EXERCISE DATA.
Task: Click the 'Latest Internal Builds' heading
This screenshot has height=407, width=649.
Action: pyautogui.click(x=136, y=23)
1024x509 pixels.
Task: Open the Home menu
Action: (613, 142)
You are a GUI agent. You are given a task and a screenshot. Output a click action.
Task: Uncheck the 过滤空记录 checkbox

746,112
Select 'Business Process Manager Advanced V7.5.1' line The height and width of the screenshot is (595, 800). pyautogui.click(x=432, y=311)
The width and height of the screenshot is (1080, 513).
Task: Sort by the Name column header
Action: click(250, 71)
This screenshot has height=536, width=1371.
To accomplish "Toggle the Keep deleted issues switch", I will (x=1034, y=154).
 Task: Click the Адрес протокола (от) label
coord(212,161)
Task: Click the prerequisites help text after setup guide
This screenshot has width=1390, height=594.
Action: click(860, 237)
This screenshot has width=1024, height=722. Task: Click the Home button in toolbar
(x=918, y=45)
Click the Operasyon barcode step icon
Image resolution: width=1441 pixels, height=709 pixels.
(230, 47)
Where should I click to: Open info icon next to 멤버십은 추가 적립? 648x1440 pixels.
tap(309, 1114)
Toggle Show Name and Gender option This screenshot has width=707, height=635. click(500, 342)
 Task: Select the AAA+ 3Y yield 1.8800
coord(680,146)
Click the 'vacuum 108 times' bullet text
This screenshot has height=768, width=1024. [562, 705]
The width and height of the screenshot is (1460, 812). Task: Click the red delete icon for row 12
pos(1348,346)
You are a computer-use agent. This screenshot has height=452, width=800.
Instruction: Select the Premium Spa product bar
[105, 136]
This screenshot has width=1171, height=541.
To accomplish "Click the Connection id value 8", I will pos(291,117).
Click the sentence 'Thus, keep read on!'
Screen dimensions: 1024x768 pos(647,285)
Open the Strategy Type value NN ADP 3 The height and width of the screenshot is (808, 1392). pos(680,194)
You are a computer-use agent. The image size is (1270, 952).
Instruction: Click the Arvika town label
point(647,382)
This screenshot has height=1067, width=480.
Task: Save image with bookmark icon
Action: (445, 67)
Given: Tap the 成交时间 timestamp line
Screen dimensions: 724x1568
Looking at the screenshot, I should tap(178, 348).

HOW TO COMPLETE THIS TASK. Once you have checked every line of the material above, return the ones that hold the string "will".

RESULT BELOW.
To accomplish "Toggle the Keep deleted issues switch", I will (x=1034, y=154).
To accomplish "Click the Connection id value 8", I will pos(291,117).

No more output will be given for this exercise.